At the same time, in those early days, the young men began falling in love with her. They couldn’t help it. They were afraid to bring her flowers, though, because when they dreamed about her, she had sharp teeth. The only one who was not afraid was a man called Rodrigo Luis Estrada Alday. He was, as the old women said, one of those men God sometimes makes by mistake, the body of a man with three or four men inside it. He had wild eyes and a vast mustache.

“If I swim out to sea and kill a shark with a knife and bring it to you,” he whispered to her one morning, after church, “you’ll kiss me. Won’t you?”

And she said, “No,” and gave him a sad look, which he misinterpreted. And he swam out to sea with a knife, and the currents took him.

In time, another of the young men, Iago Fortuno, tried to court her. He started by tying bundles of flowers all around the door of her house.

“Gracias,” she said. “But flowers are sad, don’t you think? You snip them and give them to someone, and then they die.”

Instead of being hurt, Iago Fortuno looked thoughtful. Inside his head, he thought, Maybe there’s a way to make flowers last longer or even, like birds, live free of the soil. And he quit being a fisherman and became a florist. He became one of those mysterious things that people didn’t quite understand—like Suzie, or like Don Chico (who had been struck by a seventh bolt of lightning and was dead. No one could agree on a new mayor, so there wasn’t one for years).

If the people of San Viejo noticed that they tended to die more often or more easily since Suzie had appeared among them, they shrugged and talked about other things.

Meantime, Suzie did her grim work. Like everyone who works, she continued to learn. She learned that every death was different. Sometimes it was good to go slowly. Animals, especially wolves and tropical birds, liked to be sung to as they died. Other times it was best to be quick. Presbyterians and hamsters, for example, both preferred a nice, quick, no-nonsense death.

The longer she lived in San Viejo, the more she appreciated the kind of things that went with living. Like having a window open when you slept, and grass, and tortillas. Being happy when people came to visit, and being happy when they left. The way certain things felt wonderful when you held them in your hands: a book, an ax, a baby, a beer, a big-ass pile of M&M’s.

She loved living among these things, these sensibilities, in San Viejo, although she was content, as it were, to sit beside the water rather than to plunge in.
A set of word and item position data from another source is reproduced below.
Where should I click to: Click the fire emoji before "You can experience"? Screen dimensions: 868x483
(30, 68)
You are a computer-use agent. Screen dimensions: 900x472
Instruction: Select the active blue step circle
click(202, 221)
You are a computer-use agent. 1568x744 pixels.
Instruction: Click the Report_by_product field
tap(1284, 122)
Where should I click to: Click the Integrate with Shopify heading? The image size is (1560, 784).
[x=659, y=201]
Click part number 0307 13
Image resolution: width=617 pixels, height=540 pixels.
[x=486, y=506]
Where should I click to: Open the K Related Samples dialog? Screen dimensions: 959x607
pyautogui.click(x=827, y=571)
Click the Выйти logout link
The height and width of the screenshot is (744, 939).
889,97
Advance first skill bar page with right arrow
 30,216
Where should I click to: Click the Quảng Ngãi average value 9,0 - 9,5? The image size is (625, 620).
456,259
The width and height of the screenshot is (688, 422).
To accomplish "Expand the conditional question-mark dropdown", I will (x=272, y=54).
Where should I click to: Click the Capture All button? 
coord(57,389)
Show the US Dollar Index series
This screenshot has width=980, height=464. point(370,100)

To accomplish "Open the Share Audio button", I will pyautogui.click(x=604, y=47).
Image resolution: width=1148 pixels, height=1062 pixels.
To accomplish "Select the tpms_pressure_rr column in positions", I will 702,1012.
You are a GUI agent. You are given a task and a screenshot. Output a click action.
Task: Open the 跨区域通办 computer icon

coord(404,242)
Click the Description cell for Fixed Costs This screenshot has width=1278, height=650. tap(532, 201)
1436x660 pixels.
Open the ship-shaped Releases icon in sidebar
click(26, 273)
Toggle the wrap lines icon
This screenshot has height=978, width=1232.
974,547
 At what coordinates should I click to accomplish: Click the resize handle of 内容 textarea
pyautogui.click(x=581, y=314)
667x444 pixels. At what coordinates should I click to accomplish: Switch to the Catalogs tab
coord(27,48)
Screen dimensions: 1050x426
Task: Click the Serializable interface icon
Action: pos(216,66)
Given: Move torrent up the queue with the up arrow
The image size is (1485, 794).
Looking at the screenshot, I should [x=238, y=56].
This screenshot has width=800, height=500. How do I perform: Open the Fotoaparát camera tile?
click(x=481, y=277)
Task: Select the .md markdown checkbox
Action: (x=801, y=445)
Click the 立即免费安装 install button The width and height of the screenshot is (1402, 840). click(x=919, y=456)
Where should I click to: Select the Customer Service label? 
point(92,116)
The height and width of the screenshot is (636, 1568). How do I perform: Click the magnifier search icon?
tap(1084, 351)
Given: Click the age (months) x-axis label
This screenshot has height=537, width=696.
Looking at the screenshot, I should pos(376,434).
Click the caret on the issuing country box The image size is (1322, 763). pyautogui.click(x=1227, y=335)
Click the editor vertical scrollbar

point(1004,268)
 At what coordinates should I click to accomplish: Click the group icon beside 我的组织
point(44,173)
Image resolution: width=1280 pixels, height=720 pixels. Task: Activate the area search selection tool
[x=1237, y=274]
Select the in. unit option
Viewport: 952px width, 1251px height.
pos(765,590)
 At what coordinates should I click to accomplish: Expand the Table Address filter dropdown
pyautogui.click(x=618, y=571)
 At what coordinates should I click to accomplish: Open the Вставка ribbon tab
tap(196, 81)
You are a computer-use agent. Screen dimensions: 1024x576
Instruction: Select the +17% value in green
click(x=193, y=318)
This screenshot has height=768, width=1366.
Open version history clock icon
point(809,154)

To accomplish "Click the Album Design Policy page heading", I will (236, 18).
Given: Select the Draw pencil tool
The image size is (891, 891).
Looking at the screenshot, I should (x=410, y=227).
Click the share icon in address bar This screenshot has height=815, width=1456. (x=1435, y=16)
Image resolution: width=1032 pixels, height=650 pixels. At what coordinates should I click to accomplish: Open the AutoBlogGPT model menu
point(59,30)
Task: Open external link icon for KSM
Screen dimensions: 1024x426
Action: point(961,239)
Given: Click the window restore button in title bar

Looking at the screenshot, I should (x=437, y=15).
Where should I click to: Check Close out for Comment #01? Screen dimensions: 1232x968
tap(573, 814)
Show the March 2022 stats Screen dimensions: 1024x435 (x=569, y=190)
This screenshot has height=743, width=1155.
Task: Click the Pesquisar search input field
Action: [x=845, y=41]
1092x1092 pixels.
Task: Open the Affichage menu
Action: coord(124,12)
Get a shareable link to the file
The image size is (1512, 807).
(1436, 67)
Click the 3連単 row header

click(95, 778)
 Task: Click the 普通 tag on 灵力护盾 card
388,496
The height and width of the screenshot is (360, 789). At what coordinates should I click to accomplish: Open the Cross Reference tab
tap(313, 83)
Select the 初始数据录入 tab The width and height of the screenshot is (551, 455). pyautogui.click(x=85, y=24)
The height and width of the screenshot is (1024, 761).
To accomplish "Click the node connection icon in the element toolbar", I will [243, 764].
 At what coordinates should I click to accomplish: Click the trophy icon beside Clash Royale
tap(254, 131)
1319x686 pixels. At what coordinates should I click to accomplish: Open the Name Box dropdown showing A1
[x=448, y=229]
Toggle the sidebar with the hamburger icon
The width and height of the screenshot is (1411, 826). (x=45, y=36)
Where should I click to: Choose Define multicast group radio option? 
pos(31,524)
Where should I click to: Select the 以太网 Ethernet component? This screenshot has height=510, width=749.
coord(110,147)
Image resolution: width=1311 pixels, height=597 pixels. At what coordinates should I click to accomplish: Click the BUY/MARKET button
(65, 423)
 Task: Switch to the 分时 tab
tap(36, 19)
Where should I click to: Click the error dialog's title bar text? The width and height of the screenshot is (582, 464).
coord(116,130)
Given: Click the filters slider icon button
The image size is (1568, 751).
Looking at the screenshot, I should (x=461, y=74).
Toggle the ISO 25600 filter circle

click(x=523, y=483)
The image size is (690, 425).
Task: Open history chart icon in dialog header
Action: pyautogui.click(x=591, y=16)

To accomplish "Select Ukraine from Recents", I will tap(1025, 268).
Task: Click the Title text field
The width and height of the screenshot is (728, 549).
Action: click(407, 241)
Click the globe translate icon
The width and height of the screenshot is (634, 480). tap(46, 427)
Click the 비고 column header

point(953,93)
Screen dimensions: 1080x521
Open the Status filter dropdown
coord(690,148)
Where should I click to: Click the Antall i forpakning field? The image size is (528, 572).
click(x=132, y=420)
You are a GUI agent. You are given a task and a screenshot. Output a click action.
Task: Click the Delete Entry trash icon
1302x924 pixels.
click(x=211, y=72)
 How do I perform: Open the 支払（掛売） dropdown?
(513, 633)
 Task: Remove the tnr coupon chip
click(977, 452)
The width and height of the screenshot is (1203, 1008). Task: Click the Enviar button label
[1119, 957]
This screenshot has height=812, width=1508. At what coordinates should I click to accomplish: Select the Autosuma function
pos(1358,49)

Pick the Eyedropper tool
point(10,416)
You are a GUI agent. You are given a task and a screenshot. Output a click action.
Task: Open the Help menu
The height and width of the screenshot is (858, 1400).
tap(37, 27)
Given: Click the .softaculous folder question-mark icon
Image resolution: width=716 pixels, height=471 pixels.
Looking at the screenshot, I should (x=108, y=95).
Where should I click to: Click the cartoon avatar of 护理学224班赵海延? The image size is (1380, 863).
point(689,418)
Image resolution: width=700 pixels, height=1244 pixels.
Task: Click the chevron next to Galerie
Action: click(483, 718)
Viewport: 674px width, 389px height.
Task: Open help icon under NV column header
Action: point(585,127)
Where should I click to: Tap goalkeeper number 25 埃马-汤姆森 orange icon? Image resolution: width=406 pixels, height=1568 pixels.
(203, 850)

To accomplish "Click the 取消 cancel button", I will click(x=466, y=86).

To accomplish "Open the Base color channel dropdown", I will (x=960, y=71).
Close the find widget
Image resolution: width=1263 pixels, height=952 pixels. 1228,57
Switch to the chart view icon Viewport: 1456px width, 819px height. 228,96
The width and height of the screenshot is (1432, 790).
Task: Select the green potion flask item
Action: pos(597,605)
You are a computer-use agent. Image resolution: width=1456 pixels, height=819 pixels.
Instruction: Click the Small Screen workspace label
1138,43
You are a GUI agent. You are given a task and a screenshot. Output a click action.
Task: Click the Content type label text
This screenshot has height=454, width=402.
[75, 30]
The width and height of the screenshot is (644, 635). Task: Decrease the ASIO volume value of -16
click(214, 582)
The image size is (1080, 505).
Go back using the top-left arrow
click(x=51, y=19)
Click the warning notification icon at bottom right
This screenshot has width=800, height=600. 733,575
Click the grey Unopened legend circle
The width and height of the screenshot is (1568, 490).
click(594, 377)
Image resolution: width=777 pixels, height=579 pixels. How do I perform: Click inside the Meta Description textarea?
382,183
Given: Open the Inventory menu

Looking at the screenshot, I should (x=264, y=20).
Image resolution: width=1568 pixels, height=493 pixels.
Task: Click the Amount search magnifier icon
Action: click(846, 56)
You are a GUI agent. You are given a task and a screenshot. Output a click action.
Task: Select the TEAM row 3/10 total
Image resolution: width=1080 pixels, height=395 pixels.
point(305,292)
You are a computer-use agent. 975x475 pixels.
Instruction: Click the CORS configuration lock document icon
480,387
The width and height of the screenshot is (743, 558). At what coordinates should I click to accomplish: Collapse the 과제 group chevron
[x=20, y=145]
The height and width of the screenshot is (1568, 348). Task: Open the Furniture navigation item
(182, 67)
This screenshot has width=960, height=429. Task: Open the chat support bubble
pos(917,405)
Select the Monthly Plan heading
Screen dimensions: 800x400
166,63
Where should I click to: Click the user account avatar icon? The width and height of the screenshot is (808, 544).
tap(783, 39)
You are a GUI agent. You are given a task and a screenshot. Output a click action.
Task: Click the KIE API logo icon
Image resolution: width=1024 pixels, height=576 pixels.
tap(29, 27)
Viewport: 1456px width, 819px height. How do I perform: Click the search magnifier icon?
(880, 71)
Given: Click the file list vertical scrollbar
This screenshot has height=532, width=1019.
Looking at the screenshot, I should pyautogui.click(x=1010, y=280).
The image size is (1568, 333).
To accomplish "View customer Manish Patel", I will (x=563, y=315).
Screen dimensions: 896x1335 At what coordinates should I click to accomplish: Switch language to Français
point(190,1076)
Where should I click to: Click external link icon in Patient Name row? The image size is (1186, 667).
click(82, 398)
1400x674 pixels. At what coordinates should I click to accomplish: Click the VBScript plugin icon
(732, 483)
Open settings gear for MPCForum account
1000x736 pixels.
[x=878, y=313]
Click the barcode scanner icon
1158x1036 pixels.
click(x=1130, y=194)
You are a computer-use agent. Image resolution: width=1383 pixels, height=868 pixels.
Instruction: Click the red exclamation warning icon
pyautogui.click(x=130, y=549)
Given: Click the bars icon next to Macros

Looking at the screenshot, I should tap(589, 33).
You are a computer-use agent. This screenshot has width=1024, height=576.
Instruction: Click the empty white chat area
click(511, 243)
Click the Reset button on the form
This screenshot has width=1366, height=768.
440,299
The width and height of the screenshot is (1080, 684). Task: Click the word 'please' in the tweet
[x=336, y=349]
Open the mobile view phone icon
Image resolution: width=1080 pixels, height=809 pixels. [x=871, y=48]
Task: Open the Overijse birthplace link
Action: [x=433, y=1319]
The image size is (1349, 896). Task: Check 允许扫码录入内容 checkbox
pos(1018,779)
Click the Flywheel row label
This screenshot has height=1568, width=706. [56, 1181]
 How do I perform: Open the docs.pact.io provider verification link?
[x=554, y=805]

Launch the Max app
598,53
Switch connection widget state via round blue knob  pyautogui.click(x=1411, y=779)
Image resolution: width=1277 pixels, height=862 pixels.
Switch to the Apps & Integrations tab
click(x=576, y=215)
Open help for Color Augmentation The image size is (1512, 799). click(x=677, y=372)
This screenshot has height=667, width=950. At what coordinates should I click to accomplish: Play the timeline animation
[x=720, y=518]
She took no lovers (although she was tempted, out of kindness, once or twice, to kiss poor Iago Fortuno, who continued to bring her flowers, and damned if the flowers he grew didn’t start to stay fresh and alive longer…). She almost took a job helping at the schoolhouse, but one thing the old women seemed to insist on, quietly, was that she not spend overmuch time around the children. She didn’t start a store or organize dances or say political things.